Supplementary Information

The online version contains supplementary material available at 10.1007/s12672-023-00741-z.

Keywords: Urothelial carcinoma, Renal pelvic urothelial carcinoma, Hydronephrosis, Perirenal fat stranding, Nephroureterectomy, Progression

Introduction

Upper tract urothelial carcinoma (UTUC) is a relatively uncommon disease, accounting for only 5–10% of all urothelial carcinomas [1]. Radical nephroureterectomy (RNU) is the gold standard treatment for UTUC without metastasis. However, local or metastatic recurrence after RNU for UTUC frequently occurs, with an incidence rate of approximately 24–28% [2, 3]. Several studies have investigated the risk factors for local or metastatic recurrence after RNU and identified hydronephrosis on preoperative computed tomography (CT) [4, 5], lymphovascular invasion (LVI) [6, 7], and positive surgical margin [8]. Recently, perirenal fat stranding (PRFS) has also been reported as a risk factor for recurrence after RNU for ureteral urothelial carcinoma (UUC) with hydronephrosis [9].

PRFS is often recognized as a linear or curvilinear area of soft-tissue attenuation in the perirenal fat space on CT. There have been reports of PRFS due to pyelonephritis and ureteral stones with hydronephrosis in benign diseases [10, 11] and reports of PRFS due to UUC with hydronephrosis in cancers [9]. However, PRFS in renal pelvic urothelial carcinoma (RPUC) without hydronephrosis has not been reported. In addition, the mechanism of appearance and pathological findings of PRFS remains unknown. Fortunately, some preserved specimens obtained by RNU for RPUC contain sufficient perirenal fat. Therefore, the pathological analysis of PRFS associated with RPUC is possible.

Materials and methods

Study design and patients

This retrospective study aimed to investigate the impact of PRFS on progression after RNU for RPUC without hydronephrosis and to reveal the pathological characteristics of PRFS. In total, 163 patients who underwent RNU for UTUC at the Nippon Medical School Hospital between 2011 and 2021 were evaluated. Among them, patients with bilateral UTUC, UUC, RPUC with hydronephrosis, concomitant bladder cancer, history of pT ≥ 2 bladder cancer, pN1, or pN2, and a follow-up duration of < 6 months or insufficient data were excluded. Finally, 56 patients with RPUC but without hydronephrosis were included in the present study (Fig. 1).

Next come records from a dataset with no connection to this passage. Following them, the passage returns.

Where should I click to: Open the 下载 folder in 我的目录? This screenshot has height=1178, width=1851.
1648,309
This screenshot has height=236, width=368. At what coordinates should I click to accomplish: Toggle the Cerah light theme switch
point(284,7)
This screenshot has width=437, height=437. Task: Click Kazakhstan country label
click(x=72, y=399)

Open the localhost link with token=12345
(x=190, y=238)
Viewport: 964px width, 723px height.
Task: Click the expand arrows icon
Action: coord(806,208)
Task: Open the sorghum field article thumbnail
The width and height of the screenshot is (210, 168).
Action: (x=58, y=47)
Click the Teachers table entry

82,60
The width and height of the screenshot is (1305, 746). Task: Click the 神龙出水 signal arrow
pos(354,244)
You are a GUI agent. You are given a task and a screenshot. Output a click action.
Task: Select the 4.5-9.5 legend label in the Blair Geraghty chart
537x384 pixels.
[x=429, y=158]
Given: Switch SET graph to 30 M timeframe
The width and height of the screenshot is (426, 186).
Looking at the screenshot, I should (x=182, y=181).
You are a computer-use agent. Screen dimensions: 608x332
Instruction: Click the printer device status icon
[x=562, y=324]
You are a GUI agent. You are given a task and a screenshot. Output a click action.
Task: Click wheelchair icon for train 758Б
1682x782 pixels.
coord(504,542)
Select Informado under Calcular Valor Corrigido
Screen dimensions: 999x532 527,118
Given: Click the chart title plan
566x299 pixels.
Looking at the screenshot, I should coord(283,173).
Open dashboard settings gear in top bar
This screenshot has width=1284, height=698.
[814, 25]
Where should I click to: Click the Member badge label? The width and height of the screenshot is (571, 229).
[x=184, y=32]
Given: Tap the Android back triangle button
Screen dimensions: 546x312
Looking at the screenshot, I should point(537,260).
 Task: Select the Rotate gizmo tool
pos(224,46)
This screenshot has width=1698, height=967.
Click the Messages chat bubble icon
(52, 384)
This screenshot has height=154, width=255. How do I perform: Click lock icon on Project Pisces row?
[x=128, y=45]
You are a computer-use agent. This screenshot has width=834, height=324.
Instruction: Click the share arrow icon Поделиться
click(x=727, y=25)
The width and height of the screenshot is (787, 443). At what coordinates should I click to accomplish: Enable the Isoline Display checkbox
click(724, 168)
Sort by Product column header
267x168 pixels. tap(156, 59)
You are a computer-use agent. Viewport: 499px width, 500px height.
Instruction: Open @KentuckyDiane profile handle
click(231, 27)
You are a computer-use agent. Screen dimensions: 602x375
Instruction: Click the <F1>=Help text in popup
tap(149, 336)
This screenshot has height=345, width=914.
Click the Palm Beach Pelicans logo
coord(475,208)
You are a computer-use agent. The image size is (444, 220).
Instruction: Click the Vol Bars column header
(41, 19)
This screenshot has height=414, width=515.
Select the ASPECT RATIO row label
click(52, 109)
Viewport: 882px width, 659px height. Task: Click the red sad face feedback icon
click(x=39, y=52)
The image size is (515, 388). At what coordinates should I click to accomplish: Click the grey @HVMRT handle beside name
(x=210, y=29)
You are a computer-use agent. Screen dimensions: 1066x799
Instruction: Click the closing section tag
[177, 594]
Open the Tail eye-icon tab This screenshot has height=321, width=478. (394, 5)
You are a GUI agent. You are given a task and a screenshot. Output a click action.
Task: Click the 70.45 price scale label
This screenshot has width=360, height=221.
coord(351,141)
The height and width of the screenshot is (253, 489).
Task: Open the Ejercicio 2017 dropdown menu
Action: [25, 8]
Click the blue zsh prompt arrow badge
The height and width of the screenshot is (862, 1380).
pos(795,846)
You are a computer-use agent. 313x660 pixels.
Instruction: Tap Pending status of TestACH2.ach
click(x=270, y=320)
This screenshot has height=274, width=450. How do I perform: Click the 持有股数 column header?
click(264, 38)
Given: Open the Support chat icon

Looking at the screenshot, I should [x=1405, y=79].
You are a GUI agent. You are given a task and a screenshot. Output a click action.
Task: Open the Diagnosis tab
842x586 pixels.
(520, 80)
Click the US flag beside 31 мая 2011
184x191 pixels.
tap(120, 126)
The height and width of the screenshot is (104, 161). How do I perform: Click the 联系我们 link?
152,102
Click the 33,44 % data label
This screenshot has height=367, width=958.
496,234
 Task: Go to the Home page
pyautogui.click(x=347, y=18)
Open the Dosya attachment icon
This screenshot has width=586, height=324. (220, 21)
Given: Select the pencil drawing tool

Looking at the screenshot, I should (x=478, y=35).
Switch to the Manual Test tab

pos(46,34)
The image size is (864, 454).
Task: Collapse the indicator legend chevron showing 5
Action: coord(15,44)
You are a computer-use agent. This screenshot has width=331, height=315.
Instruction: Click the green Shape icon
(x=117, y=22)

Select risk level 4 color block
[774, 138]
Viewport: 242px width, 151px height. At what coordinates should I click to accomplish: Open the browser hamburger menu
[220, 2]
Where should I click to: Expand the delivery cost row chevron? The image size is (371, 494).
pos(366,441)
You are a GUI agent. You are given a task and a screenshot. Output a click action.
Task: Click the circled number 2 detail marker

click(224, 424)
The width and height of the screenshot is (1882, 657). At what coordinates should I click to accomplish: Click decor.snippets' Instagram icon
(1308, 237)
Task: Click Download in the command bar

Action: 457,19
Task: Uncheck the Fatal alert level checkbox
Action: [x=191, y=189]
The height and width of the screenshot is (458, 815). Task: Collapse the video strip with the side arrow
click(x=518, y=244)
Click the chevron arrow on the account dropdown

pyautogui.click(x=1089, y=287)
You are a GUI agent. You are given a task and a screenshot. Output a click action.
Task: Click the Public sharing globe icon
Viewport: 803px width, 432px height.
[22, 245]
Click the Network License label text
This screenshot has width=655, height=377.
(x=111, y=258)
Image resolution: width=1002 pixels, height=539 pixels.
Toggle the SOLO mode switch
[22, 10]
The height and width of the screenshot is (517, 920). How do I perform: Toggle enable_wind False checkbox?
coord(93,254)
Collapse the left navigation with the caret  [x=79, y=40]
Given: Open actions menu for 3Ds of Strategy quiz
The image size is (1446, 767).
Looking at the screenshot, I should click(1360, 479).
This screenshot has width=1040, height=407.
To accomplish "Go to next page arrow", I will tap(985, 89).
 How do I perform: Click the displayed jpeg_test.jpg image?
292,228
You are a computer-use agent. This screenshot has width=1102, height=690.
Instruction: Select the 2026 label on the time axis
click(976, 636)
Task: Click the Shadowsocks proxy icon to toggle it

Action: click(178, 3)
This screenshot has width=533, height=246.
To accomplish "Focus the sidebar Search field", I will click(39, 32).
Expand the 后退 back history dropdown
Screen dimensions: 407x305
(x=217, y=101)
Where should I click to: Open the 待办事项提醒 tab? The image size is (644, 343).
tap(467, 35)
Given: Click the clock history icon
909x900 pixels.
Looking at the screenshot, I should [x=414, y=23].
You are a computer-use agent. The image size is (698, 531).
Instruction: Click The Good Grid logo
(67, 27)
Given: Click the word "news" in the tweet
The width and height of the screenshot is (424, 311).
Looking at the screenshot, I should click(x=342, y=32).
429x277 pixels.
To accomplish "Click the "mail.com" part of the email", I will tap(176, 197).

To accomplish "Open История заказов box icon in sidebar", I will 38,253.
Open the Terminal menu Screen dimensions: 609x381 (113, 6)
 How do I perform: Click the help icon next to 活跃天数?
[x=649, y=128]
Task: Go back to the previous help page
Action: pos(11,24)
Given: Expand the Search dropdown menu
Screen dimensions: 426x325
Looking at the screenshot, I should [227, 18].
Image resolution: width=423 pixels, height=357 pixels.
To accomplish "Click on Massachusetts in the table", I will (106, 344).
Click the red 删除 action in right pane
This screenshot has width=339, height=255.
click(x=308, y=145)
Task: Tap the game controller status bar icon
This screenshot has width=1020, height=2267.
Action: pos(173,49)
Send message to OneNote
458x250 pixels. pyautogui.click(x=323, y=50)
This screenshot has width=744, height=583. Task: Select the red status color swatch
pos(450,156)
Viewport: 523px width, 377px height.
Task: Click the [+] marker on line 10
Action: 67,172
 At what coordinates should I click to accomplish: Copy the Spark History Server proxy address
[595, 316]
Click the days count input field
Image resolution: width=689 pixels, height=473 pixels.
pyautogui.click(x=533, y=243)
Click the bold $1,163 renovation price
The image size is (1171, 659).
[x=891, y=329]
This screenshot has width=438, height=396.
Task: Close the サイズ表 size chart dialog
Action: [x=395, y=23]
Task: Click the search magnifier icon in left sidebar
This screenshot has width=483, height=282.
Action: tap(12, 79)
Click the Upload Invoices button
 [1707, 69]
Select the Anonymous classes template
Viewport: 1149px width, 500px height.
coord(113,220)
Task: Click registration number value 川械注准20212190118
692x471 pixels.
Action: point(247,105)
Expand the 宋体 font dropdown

Fig. 1 — Patient selection flowchart. UTUC, upper tract urothelial carcinoma

Data collection

Demographic and clinicopathological information, including age, sex, body mass index (BMI), history of pT < 2 bladder cancer, laterality, cT stage, ipsilateral PRFS on preoperative CT, preoperative urine cytology, history of diagnostic ureteroscopic biopsy, surgical method of RNU, multifocality, tumor size, pT stage, grade, LVI, infiltrative growth (INF), surgical margin, history of adjuvant systemic chemotherapy, and outcomes, were collected from the medical records. Tumor grading was according to the 2004 World Organization Classification, and staging was according to the 2002 American Joint Committee of Cancer tumor-node-metastasis classification.

Surgical procedure

In our institution, ureteroscopic biopsy is performed by endourology experts to avoid complications, including ureteral injury and pyelonephritis due to increased intrapelvic pressure. In addition, only two cold punch biopsies are performed on the tumor. Retroperitoneoscopic RNU or open peritoneal RNU for RPUC is performed in our institution. In retroperitoneoscopic RNU, a small iliac incision or lower abdominal midline incision is made to perform bladder cuff resection using an extravesical approach. In open RNU, bladder cuff resection is performed using an extravesical approach. Lymphadenectomy is not performed in the retroperitoneoscopic RNU group. Lymphadenectomy is performed for clinical N1 or N2 patients using open surgery.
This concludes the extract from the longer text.